**HOW TO COMPLETE THIS TASK:**
Gather every line of the records below that contains the word "financial".

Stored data
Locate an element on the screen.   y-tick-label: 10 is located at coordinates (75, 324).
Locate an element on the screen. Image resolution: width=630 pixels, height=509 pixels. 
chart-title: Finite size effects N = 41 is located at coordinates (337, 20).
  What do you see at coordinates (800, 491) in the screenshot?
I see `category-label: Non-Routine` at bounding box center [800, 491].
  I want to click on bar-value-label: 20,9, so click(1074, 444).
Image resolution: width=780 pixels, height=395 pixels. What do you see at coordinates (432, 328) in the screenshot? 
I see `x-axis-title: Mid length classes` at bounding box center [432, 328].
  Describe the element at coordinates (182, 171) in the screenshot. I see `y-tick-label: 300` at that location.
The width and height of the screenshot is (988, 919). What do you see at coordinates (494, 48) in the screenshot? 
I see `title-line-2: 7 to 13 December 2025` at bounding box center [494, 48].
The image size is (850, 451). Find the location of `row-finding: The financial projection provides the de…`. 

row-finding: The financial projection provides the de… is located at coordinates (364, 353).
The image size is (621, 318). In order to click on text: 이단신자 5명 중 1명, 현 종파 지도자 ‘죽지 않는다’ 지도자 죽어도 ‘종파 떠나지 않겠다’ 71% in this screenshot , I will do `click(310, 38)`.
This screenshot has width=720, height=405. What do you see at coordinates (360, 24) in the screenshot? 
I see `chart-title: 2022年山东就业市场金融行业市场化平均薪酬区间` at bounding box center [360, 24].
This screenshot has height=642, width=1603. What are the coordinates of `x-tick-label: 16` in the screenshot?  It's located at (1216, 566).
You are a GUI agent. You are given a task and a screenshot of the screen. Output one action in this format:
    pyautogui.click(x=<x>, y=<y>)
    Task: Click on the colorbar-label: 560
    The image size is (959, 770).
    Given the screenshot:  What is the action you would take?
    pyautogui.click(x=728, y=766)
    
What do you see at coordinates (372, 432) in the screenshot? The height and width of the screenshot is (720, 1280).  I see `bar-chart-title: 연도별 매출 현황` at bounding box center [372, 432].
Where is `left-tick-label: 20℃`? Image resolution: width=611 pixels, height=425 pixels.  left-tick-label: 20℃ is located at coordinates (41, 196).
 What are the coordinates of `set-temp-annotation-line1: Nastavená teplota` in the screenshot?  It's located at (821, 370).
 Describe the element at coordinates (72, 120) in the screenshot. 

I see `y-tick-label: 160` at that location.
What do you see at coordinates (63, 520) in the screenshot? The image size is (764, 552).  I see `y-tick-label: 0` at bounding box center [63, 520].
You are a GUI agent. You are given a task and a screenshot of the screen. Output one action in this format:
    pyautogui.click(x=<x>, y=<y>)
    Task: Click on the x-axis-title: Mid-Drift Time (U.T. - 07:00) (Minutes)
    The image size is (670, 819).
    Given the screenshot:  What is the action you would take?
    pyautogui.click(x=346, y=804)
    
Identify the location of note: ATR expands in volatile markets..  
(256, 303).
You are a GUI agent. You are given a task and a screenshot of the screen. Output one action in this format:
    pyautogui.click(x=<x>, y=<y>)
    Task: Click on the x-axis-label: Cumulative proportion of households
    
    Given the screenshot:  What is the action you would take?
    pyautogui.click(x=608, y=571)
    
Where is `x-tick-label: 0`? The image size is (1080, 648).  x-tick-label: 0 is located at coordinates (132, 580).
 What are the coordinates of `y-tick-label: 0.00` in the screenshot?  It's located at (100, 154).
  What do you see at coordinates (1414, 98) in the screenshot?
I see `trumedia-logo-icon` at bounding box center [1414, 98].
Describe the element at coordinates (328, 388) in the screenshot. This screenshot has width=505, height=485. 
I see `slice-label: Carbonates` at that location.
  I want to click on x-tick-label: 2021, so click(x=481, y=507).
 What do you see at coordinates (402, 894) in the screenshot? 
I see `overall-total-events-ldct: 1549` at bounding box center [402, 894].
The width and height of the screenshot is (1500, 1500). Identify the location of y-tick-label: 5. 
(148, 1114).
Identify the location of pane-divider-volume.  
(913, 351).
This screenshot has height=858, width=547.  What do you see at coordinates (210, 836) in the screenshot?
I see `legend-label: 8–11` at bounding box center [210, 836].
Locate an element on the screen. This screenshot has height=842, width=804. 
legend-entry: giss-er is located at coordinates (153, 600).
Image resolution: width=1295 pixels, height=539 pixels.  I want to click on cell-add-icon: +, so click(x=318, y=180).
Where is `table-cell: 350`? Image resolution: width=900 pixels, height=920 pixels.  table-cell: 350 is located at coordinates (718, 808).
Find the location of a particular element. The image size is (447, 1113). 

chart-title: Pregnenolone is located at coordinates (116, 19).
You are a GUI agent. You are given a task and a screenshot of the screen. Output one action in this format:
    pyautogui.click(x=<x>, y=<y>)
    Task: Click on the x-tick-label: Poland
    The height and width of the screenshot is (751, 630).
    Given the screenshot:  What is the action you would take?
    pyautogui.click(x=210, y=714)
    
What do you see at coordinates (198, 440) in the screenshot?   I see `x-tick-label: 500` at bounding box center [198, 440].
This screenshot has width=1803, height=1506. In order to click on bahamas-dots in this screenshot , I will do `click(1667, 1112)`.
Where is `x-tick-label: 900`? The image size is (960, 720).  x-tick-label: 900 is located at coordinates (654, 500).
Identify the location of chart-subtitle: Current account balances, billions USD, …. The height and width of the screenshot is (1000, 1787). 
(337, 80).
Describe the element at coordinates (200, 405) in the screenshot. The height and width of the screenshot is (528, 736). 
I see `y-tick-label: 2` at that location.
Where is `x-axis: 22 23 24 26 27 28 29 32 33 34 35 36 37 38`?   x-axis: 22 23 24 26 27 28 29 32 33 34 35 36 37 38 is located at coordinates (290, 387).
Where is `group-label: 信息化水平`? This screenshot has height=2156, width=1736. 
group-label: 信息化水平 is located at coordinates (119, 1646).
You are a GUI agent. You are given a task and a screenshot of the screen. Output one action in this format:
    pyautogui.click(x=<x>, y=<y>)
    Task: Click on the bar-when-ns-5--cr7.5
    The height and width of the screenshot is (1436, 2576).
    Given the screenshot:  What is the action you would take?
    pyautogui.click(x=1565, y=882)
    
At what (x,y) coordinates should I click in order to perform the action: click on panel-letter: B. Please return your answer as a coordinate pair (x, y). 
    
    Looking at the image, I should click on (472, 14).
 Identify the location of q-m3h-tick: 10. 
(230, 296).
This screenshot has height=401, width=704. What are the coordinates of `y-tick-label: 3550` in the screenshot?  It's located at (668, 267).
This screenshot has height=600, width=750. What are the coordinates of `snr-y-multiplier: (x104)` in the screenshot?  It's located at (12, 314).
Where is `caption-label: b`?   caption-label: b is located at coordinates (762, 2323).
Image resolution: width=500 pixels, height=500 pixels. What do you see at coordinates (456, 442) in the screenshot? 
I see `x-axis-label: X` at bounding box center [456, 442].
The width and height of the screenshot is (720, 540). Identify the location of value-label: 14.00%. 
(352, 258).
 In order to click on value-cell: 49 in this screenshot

**ANSWER BOX:**
The image size is (850, 451). Find the location of `row-finding: The financial projection provides the de…`. 
row-finding: The financial projection provides the de… is located at coordinates (364, 353).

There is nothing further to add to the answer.